Alicia von Schenk e seus colegas pediram para voluntários escreverem sobre seus planos para o fim de semana. Para aqueles que escrevessem um plano razoável, mas mentiroso, que corresponde a metade do grupo, foi pago um valor.  Ou seja, em metade dos voluntários, os pesquisadores incentivaram a mentira. Depois disso, eles usaram parte dos textos (80%) para treinar um algoritmo usando a inteligência artificial. Construído o modelo, com o restante dos textos (20%) eles verificaram que o algoritmo acertava 67%. Em geral o homem consegue descobrir quando as pessoas estão mentindo em metade dos casos. O que queremos dizer é que o algoritmo funcionava.

Depois disto, eles verificaram como as pessoas reagem com o uso de IA para detectar mentiras. Os pesquisadores verificaram o que acontecia quando as pessoas podiam pagar para usar a IA para ajudar a descobrir mentiras. Havia uma recusa em usar, talvez por não acreditar na capacidade da IA de ajudar ou por acreditarem que poderiam fazer com êxito. Mas aqueles que toparam pagar pelo uso da IA, eles confiavam na tecnologia. Mas há um ponto interessante aqui: metade dos textos eram mentirosos. Quando os voluntários não usavam IA, eles acreditavam que somente 19% dos casos eram mentirosos – embora soubessem que seria na verdade 50%. Mas quando usavam a IA, a taxa de acusação de que existia mentira no texto subia para 58%.

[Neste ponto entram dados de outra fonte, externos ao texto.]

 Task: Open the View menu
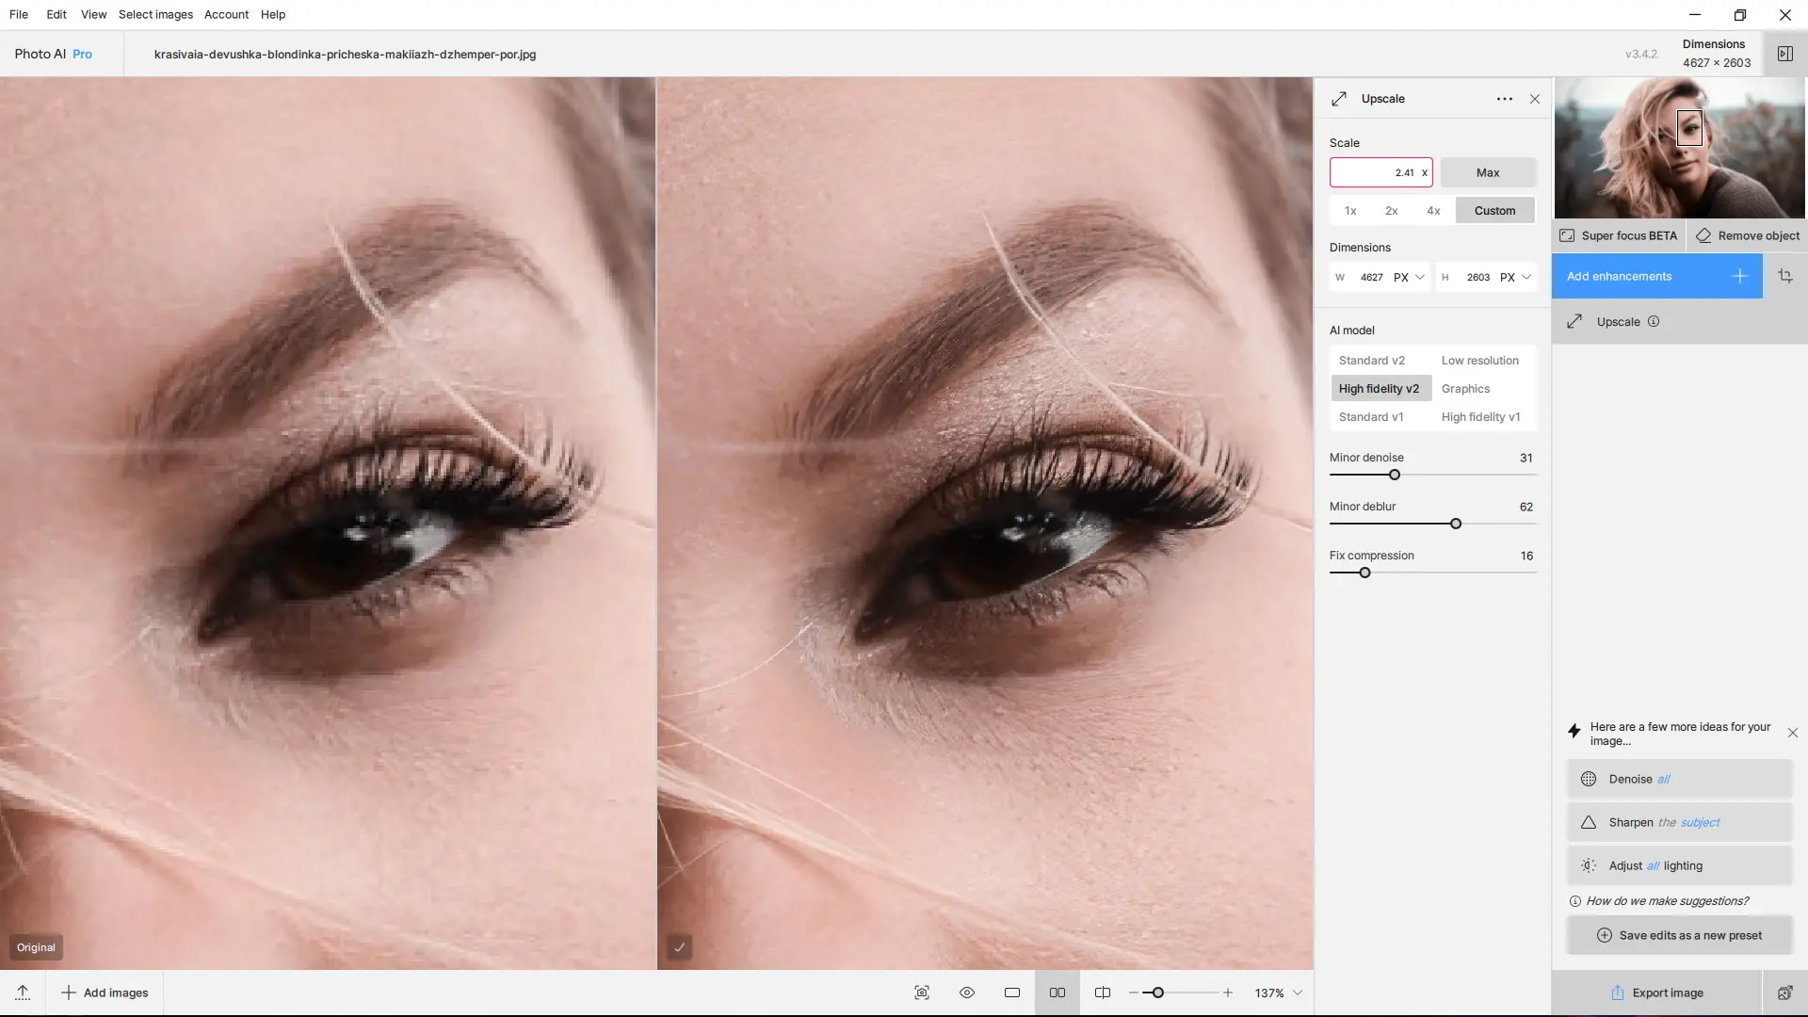coord(93,14)
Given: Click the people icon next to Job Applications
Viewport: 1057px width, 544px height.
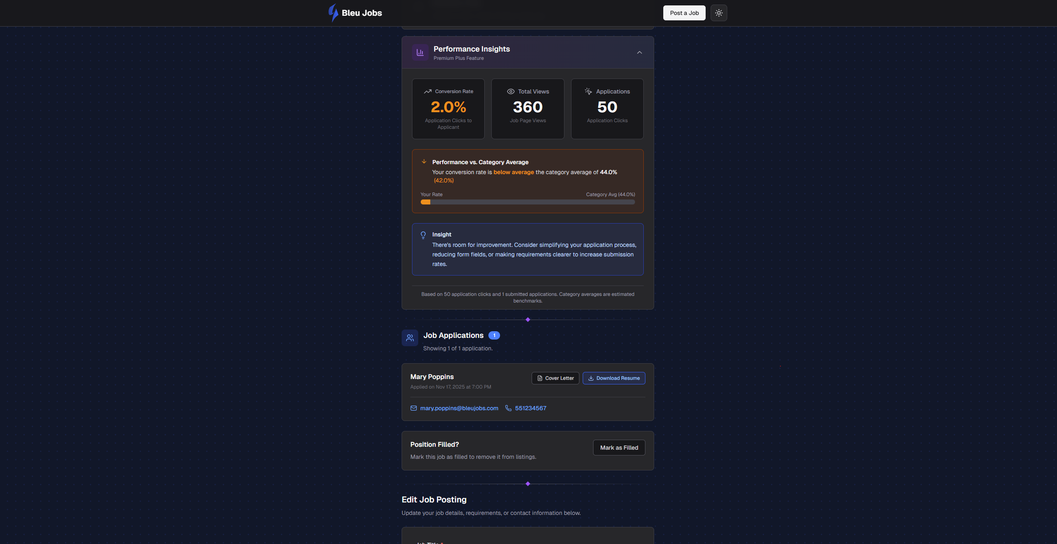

Aspecto positivo: a ferramenta melhorou o desempenho na detecção da mentira. Mas há um lado ruim: nossos relacionamentos dependem do fato de que acreditamos no outro. A IA pode gerar desconfiança excessiva. Mais ainda: se inventamos uma ferramente automática para detectar mentiras, podemos também inventar uma IA para inventar as mentiras. Os fraudadores do polígrafo tomam remédios para reduzir os batimentos cardíacos. Podemos inventar maneiras criativas de enganar a IA com uma IA construída para mentir e passar os testes. 

Para concluir: (Veja que interessante. Passei o texto acima no GPT para correção de alguns erros. Por três vezes ele mudou o texto. Na última vez, acrescentou: Essas questões ilustram que, embora métodos modernos como a inteligência artificial possam auxiliar na identificação de fraudes, eles não são soluções perfeitas e devem ser usados em conjunto com práticas tradicionais de auditoria para serem verdadeiramente eficazes.) Ah, isto não fazia parte do meu texto. Assustador, não?